Ticket #378 (new new feature)
Glyph substitution of Unicode
| Reported by: | vdevan | Owned by: | dottedmag |
|---|---|---|---|
| Priority: | normal | Milestone: | 0.3 |
| Component: | misc | Version: | post-0.1 snapshot |
| Keywords: | Cc: | ||
| Blocked By: | Blocking: |
Description
The OI OS does not do proper glyph substitution of Unicode fonts. Not sure if this is rendering of Freetype fonts or FB reader. (Cool reader does not even work with Unicode). FBReader for Windows renders fonts correctly, though Windows GUI could be doing this! While the OI supports Unicode and in fact the file names in Unicode format are properly recognised and displayed, without glyph substitution, the rendering of the glyph would be meaningless. This will affect Indic Scripts and Thai scripts, which mainly depends upon glyph substitution. To be fair, until as recently as 2006, glyph substitution never worked in any of the Linux distribution. Only Windows XP with Service Pack 1 (or 2 not sure), have full support for glyph substitution of all Indic Scripts. Current distributions of both Linux and Windows fully support this feature.

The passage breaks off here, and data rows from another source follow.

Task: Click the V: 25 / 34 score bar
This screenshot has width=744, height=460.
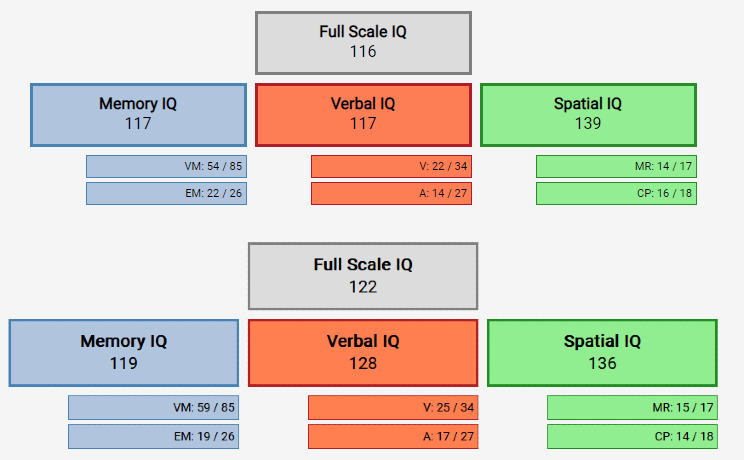Action: [393, 407]
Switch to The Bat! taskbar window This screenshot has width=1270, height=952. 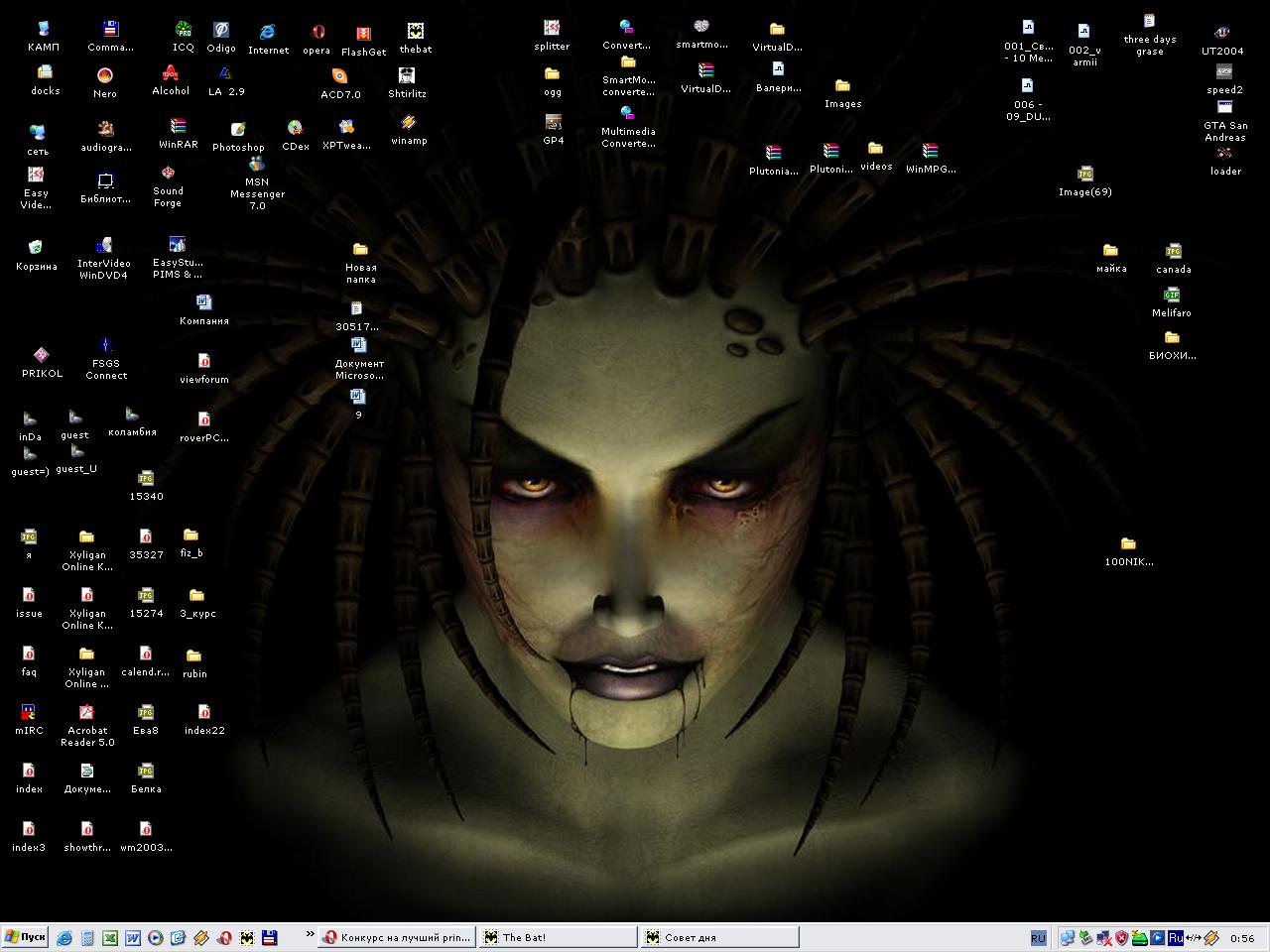(558, 937)
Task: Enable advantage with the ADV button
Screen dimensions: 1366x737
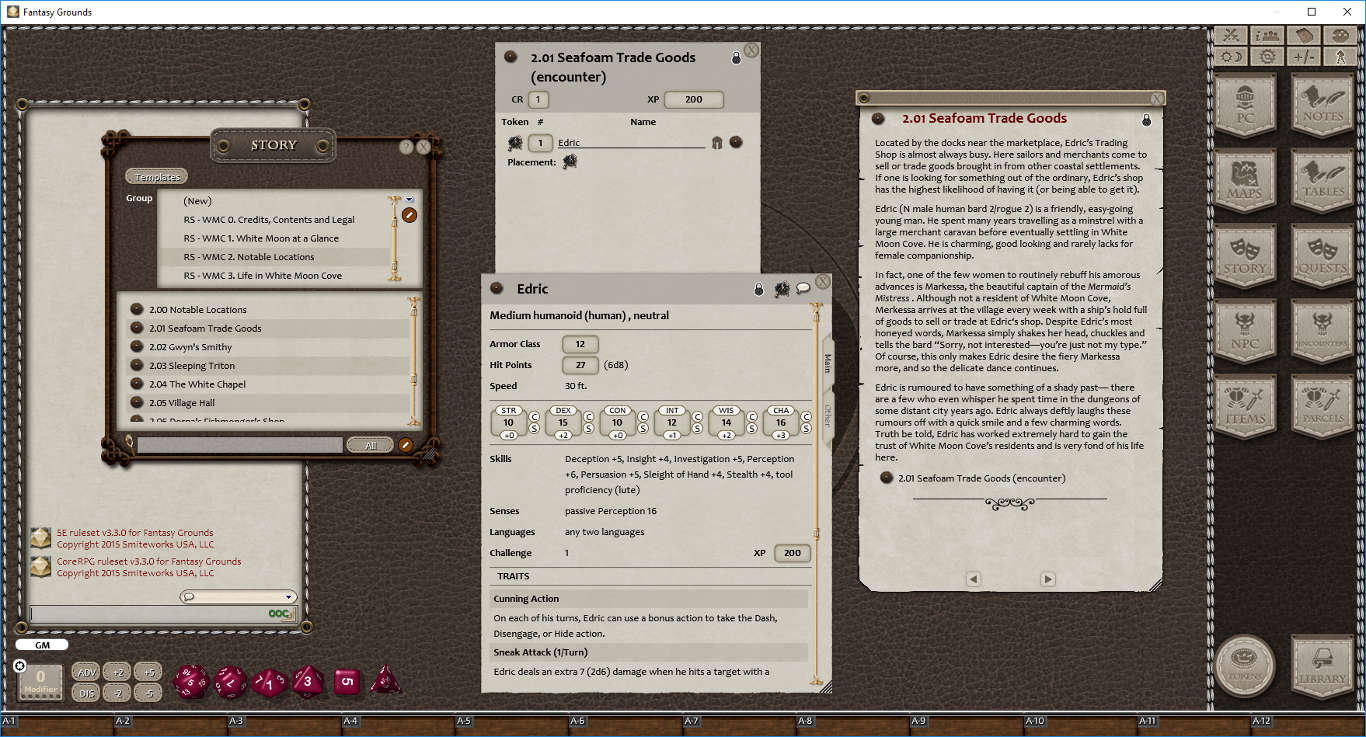Action: (85, 672)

For Testing, here is a script in Tamil - my mothertongue: திருப்பாவை
- without glyph substitution this will be something like this
த ி ர ு ப்பா வ ை (Spaces are deliberately left to convey proper rendering). For a complete encoding of Indic font - which supports Hindi, Tamil, Telugu, kannada, Malayalam and Sinhalese, please download, Akshar Unicode from http://www.kamban.com.au/fonts/akshar.ttf
Change History
comment:2 Changed 2 years ago by dottedmag
Am I right that the script is left-to-right? Just to ease testing.
P.S: Tamil script is very beautiful, I really like how it looks, even if I can't read it.